Knotted proteins, although scarce, are crucial structural components of certain protein families, and their roles continue to be a topic of intense research. Capitalizing on the vast collection of protein structure predictions offered by AlphaFold (AF), this study computationally examines the entire UniProt database to create a robust dataset of knotted and unknotted proteins. Utilizing this dataset, we develop a machine learning (ML) model capable of accurately predicting the presence of knots in protein structures solely from their amino acid sequences. We tested the model's capabilities on 100 proteins whose structures had not yet been predicted by AF and found agreement with our local prediction in 92% cases. From the point of view of structural biology, we found that all potentially knotted proteins predicted by AF can be classified only into 17 families. This allows us to discover the presence of unknotted proteins in families with a highly conserved knot. We found only three new protein families: UCH, DUF4253, and DUF2254, that contain both knotted and unknotted proteins, and demonstrate that deletions within the knot core could potentially account for the observed unknotted (trivial) topology. Finally, we have shown that in the majority of knotted families (11 out of 15), the knotted topology is strictly conserved in functional proteins with very low sequence similarity. We have conclusively demonstrated that proteins AF predicts as unknotted are structurally accurate in their unknotted configurations. However, these proteins often represent nonfunctional fragments, lacking significant portions of the knot core (amino acid sequence).
尽管结蛋白数量稀少,但它们却是某些蛋白质家族的重要结构组成部分,其作用仍然是研究的热点。本研究利用 AlphaFold(AF)提供的大量蛋白质结构预测,对整个 UniProt 数据库进行计算分析,构建了一个由结蛋白和非结蛋白组成的大型数据集。我们利用该数据集开发了一种机器学习(ML)模型,能够仅根据蛋白质的氨基酸序列准确预测其结构中是否存在结。

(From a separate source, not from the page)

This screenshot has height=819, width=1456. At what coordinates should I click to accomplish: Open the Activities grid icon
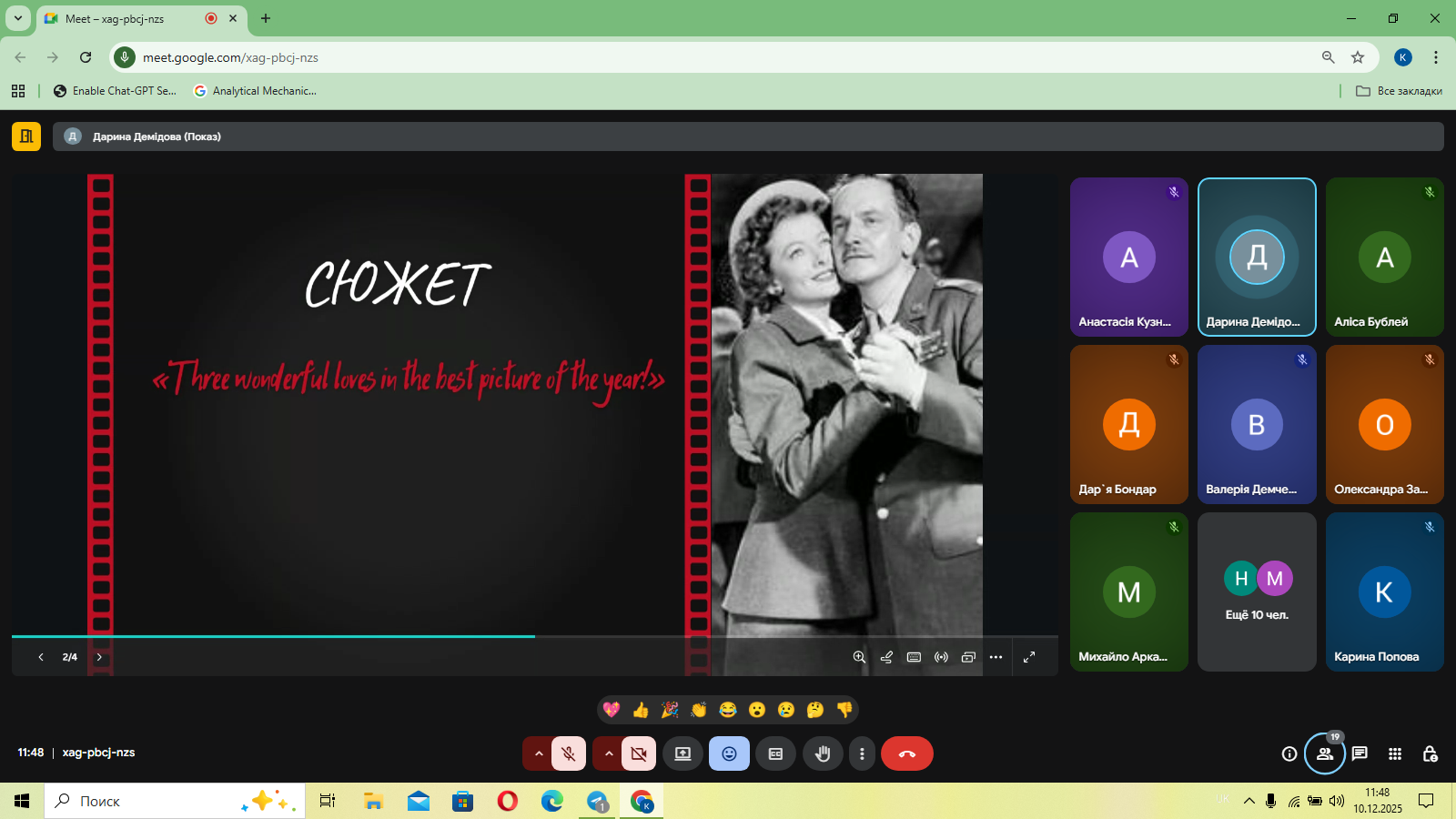(x=1394, y=753)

我们在 100 种尚未被 AF 预测结构的蛋白质上测试了该模型的性能,发现 92%的情况下与我们的本地预测结果一致。从结构生物学的角度来看,我们发现所有被 AF 预测为结蛋白的潜在蛋白只能分为 17 个家族。这使我们能够在高度保守的结中发现非结蛋白的存在。我们仅发现了三个新的蛋白质家族:UCH、DUF4253 和 DUF2254,它们既包含结蛋白也包含非结蛋白,并且表明结核心内的缺失可能导致观察到的非结(平凡)拓扑。最后,我们表明在大多数结蛋白家族(15 个中的 11 个)中,结的拓扑结构在功能蛋白中是严格保守的,这些蛋白的序列相似性非常低。我们已经明确证明,AF 预测为非结的蛋白在其非结构象下具有结构准确性。然而,这些蛋白通常代表无功能的片段,缺乏结核心的重要部分(氨基酸序列)。